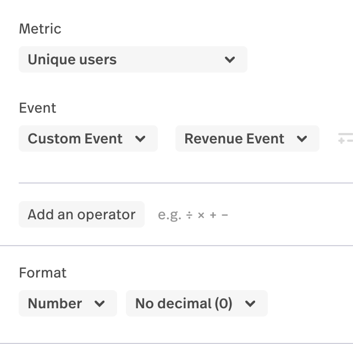Viewport: 353px width, 344px height.
Task: Click the chevron arrow next to No decimal (0)
Action: (250, 303)
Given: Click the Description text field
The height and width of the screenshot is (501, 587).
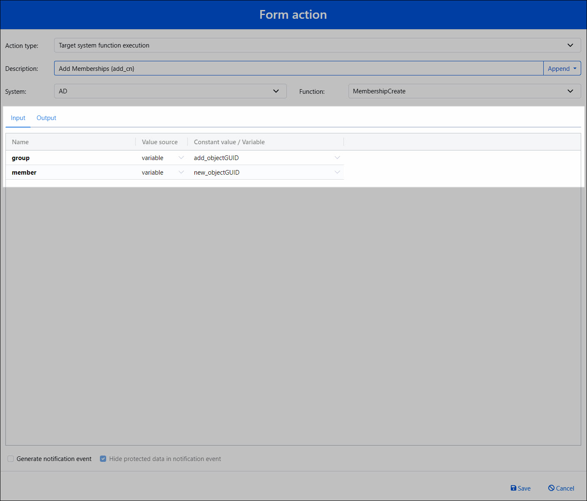Looking at the screenshot, I should coord(298,68).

————

= What to do =
Nothing but the lines from the one containing "Given: Click the Description text field" through the last line of the records should appear in the copy, exactly as written and without pictures.

= The completed task =
Given: Click the Description text field
The height and width of the screenshot is (501, 587).
Looking at the screenshot, I should coord(298,68).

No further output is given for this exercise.